Quoted passage:
_ _ _ _ _ _ _
JohnH said:
One of the key things here is that as they're just bound they can be addressed through a data cache, so you no longer need to load all constants upfront and you don't need a full set of 4Kx16 4D constant registers.
John.
Yes, I think "cached" may be an appropriate way to think of these.
Since the set of all CBs seems like it can be quite large (hundreds or thousands of KB), it seems they're stored in local memory. As they're bound to shaders for execution it seems that (portions of) the CBs are brought from local memory into, presumably, their place in the "unified register file".
They'll presumably only be evicted from the register file when all the shaders using them are evicted.
Rys's earlier comment about R600 seems to imply that R600 has a dedicated, and fairly small, buffer cache to hold CBs, rather than allowing them to consume the actual register file's memory. I suppose this is workable on the basis that if CB-data is not in-GPU, a "latency-hiding" thread swap can be performed to enable the required CB-data to be read-in (as long as there are other shader instructions that can run, which aren't dependent on this missing CB-data!).
It also presumably makes it much easier for R600 to thread-schedule - when the command processor creates batches, it knows how many registers per object (fragment, say) to assign (and therefore how many batches it can launch), but it doesn't know how many elements from the set of bound CBs will be used. If the CBs used the register file, their memory consumption would cause the command processor to have to be over-conservative. It would have to assume that the entirety of all bound CBs is to be accessed.
_ _ _ _ _ _ _
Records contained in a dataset
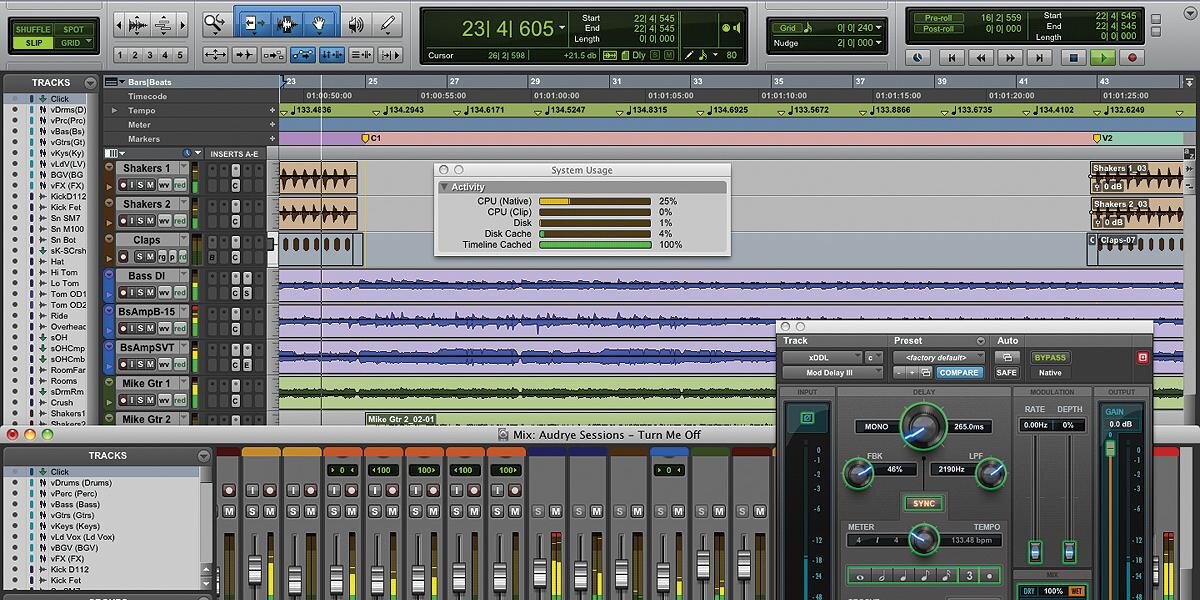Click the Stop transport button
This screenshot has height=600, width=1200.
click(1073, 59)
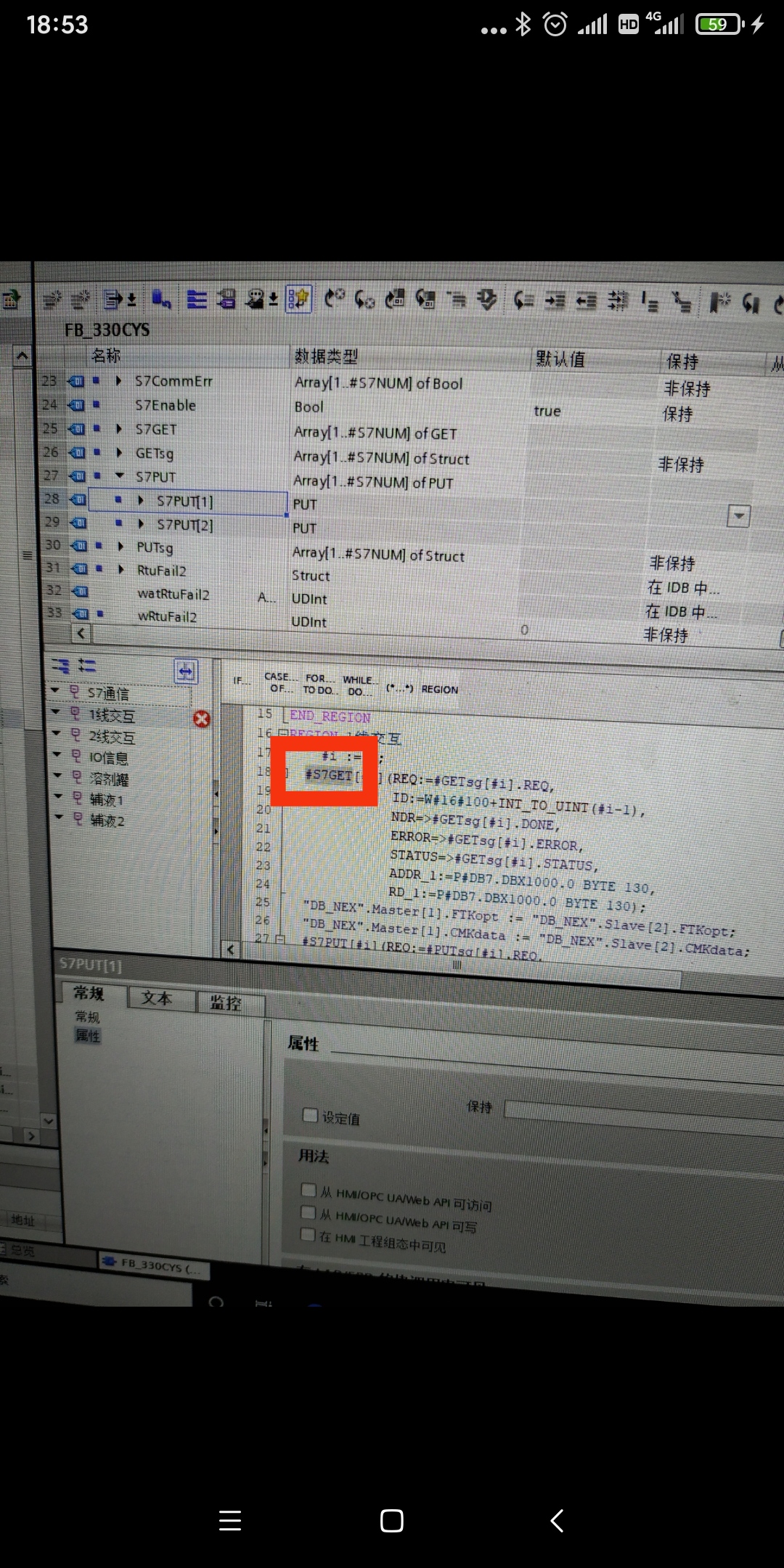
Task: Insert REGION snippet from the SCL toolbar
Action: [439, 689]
_ _ _ _ _ _ _
Prompt: Pick up the forum post about constant buffers above and keep writing from its last sentence.

Reply:
(You could argue that CBs could be "paged" into the register file, relieving the command processor's conservatism.)
There's an interesting comment in the new document:
page 13 - Texture Buffers said:
A texture buffer is a buffer of shader constants that is read from texture loads (as opposed to a buffer load). Texture loads can have better performance for arbitrarily indexed data than constant buffer reads.
as it turns out that there are 3 choices of "constant" data:
- Constant Buffers - named constant arrays of up to 4096 elements, each of 128b
- Texture Buffers - named arrays of 128b elements, seemingly as large as a texture, 8192x8192, but always accessed on a per-element basis (i.e. no filtering) directly from memory
- Textures - good old fashioned textures, point-sampled or filtered, including 128b formats such as integer 32 or FP32
So it seems the latter two are explicitly "local memory" only data structures, relying upon the latency-hiding capability of the GPU in order to maintain performance. It's notable that there's a joint limit of 128 TBs and Textures that can be bound to a shader, so there's a common element in the access path for them both.
Conversely access to CBs is assumed to be effectively instantaneous, just like temporary registers. I guess the comment about TBs having better performance for arbitrarily indexed data is recognition of the fact that CBs are competing for a heavily constrained portion of GPU memory - apparently only enough for 1024 elements in R600. So developers will prolly find themselves consigning the larger CBs to TBs, retaining CBs for the core of constant data that's small, or that changes very frequently (e.g. multiple times per frame).
It's also notable that a render target or stream out target can be copied to populate a CB. That in itself is a pretty big clue that CBs are designed to live in local memory until they're bound for usage in a shader - whereupon portions will be brought into the GPU as required.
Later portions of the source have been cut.